Le grand financier américain, celui dont le plus grand fait d’armes est d’avoir fait sauter la banque d’Angleterre en 1992, spécialiste des investissements spéculatifs et gérant star du Hedge Fund “Quantum fund” vient d’annoncer qu’il arrêtait ses activités de gestion pour compte de tiers.

Il ne raccroche toutefois pas totalement puisqu’il annonce qu’il continuera à gérer la fortune de son entourage, une fortune qui s’élève tout de même à 25 milliards de dollars. Néanmoins, les investisseurs extérieurs ne pourront plus rentrer dans ses fonds d’investissement et d’ici la fin de l’année ceux qui sont présents seront remboursés.

C’est un changement de règlementation aux États-Unis qui serait à l’origine de l’annonce de Soros de ne plus gérer l’argent des tiers. En effet, une nouvelle loi lui imposerait d’être régulée par la SEC, l’équivalent américain de l’AMF. Or, en se consacrant uniquement à sa propre fortune et à celle de sa famille, il n’est plus soumis à cette obligation de transparence et peut donc continuer à opérer comme avant. Il faut dire que quand on regarde la structure de son fonds, sur les 26 milliards de dollars gérés, seul 1 milliard appartient à des investisseurs extérieurs.

Il met ainsi un terme à une très belle carrière de 40 ans dans la gestion des fonds spéculatifs.

L’homme a tout de même 81 ans, il est né en 1930 en Hongrie avant d’émigrer successivement au Royaume-Uni puis aux États-Unis, pays duquel il a désormais la nationalité.

Sa carrière débute réellement en 1973, l’année où il crée le fonds d’investissement qui le rendra célèbre : Quantum Fund. Il décide ainsi de voler de ses propres ailes après avoir fait ses armes dans une petite maison de courtage londonienne puis en tant que trader à Wall Street.

Sa grande spécialité, mais également ce qui le rendra célèbre, est le trading sur le marché des changes. Le moment phare de sa carrière, mais aussi celui qui lui a valu le plus de détracteurs, est son attaque de la livre sterling en 1992.

Pour mettre la pression sur la banque d’Angleterre et alors que le pays connaissait la crise, Soros n’a pas hésité à vendre à découvert 10 milliards de livres sterling. Sa théorie était simple, la grave crise économique traversée par le Royaume-Uni ne devait pas lui permettre de rester dans le système monétaire européen (SME) puisque ce dernier interdisait toute dévaluation par les autorités anglaises mais bridait également le niveau des taux d’intérêts qui était calqué sur ceux de l’Allemagne.

Son énorme position spéculative à découvert entraîna une importante chute de la livre sterling. La conséquence était double, d’une part la banque d’Angleterre craquait et sortait la livre du SME et d’autre part, Georges Soros empochait plus de 1 milliard de dollars sur cette opération.

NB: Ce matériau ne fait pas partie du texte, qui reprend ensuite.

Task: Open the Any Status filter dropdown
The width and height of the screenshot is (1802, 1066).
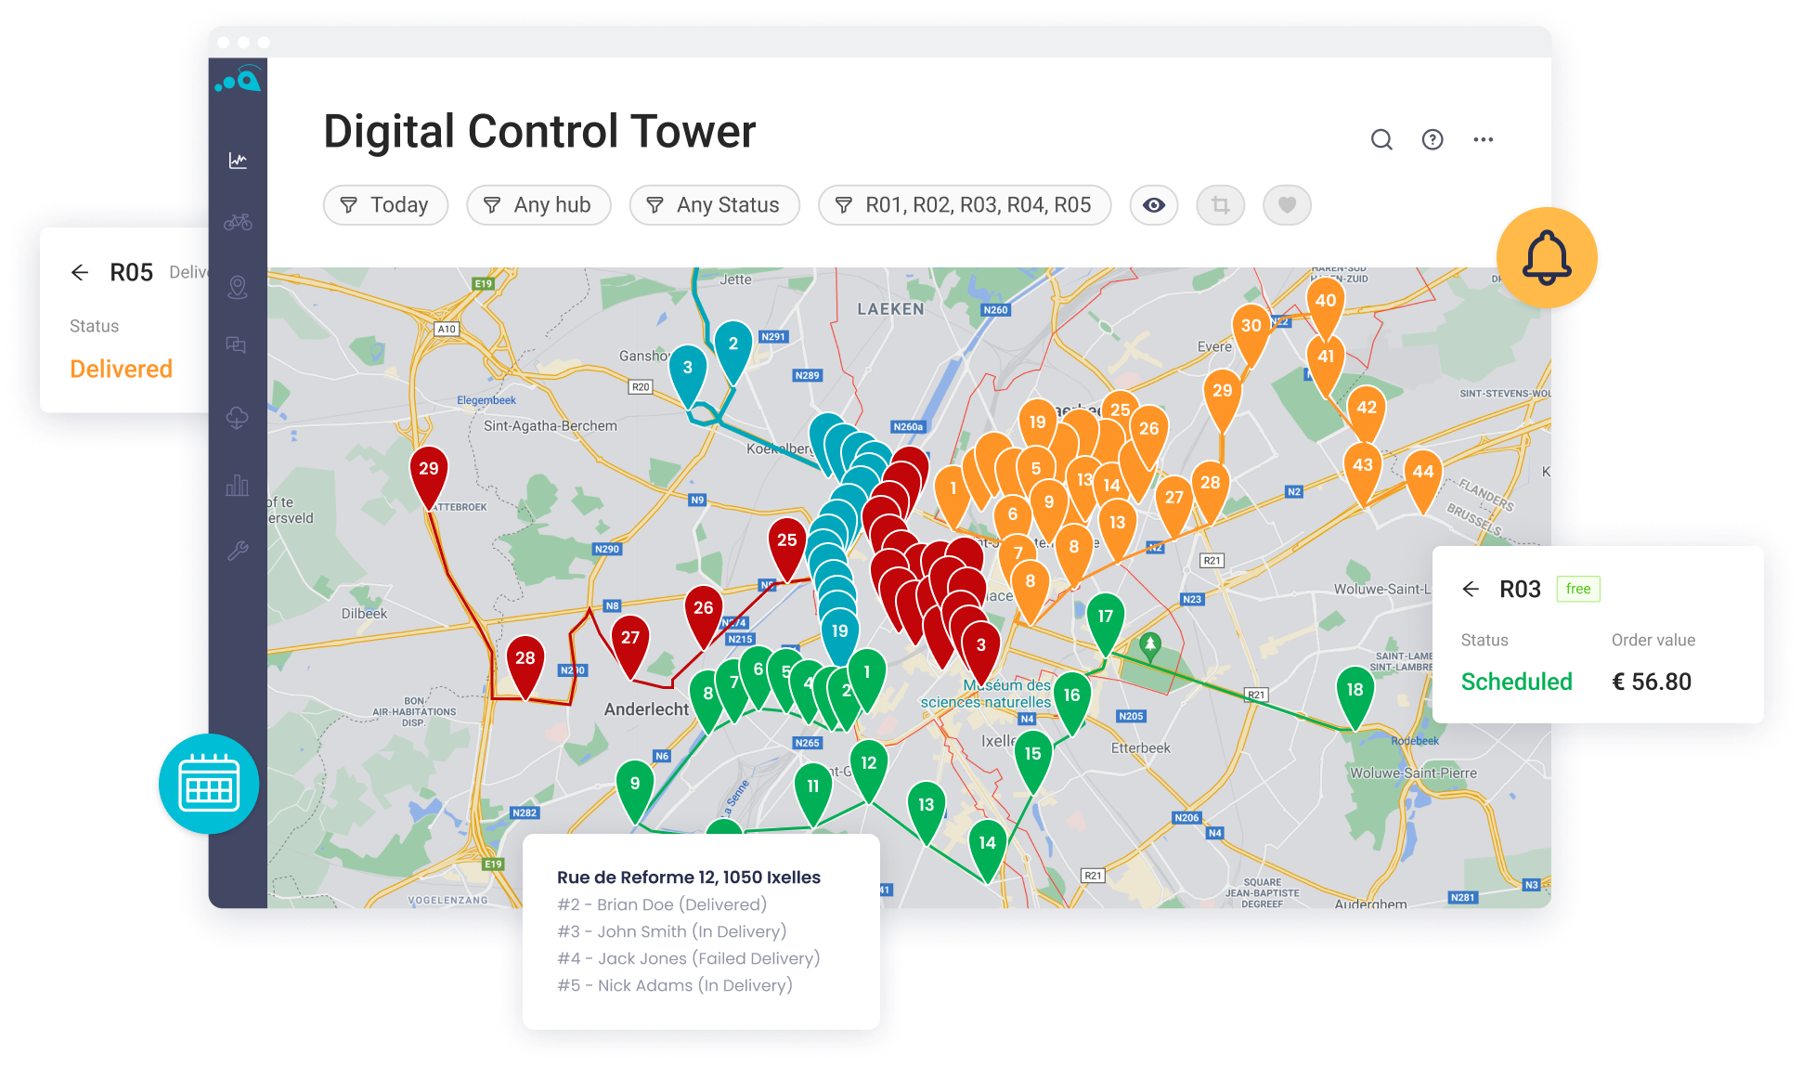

Quand on parle de l’homme, on retient très souvent cette opération gagnante. On oublie qu’il a aussi pris quelques claques. Il a notamment été condamné pour délit d’initié pour le raid mené en 1988 sur la Société Générale. Il a également subi des revers sur les devises à d’autres occasions.

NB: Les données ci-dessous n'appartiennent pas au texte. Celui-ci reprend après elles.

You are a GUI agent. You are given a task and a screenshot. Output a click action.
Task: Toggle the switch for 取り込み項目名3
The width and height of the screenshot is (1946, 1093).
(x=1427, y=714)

Ses quelques revers n’ont cependant pas suffi à entamer une rentabilité record du Quantum fund, avec 32% de retour moyen par an durant 30 ans, il s’approche du maître Warren Buffet. Pour se faire une idée de la performance, imaginez que vous ayez investi 1000 $ à l’origine, 30 ans plus tard vous aviez 4 millions de dollars d’actifs !

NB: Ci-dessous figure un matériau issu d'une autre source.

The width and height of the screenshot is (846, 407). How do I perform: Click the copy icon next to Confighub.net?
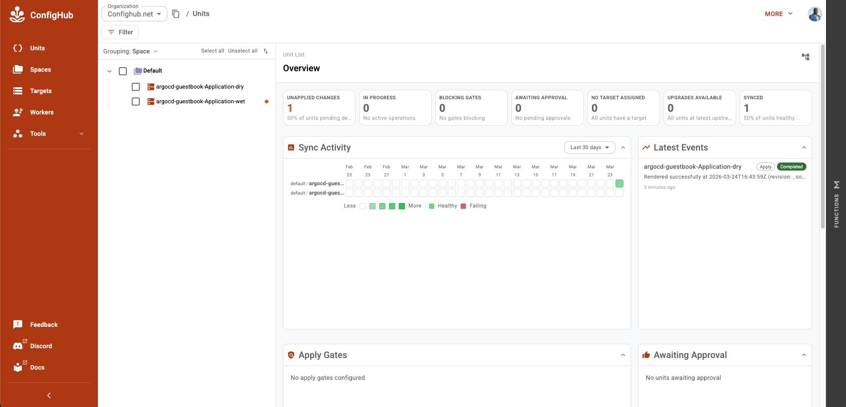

Au final, ce qu’on ne peut retenir c’est que Georges Soros est à l’origine de la création des fonds spéculatifs que l’on appellera plus tard les “hedge fund”. Ses fonds, enregistrés dans des paradis fiscaux offshore ne sont d’ailleurs même pas enregistrés auprès de la commission des opérations de bourse américaine (SEC), opérant en toute liberté et sans aucune régulation.

Personnage controversé et complexe, il n’est pas à un paradoxe près. Après avoir sauvé Georges Bush junior de la faillite en 1990, il n’hésite pas à mettre 12 millions de dollars sur la table pour éviter sa réélection en finançant les démocrates quelques années plus tard, même pas complexé d’être un partenaire de Bush père dans le groupe Carlyle. Imprévisible, tel est le maître mot de son comportement et c’est peut être ainsi qu’il a réussi ses meilleurs coup, allant là où on ne l’attendait pas. L’homme est également connu pour être l’un des plus gros donateurs de la planète, grand philanthrope, il a distribué des milliards de dollars au cours de sa vie.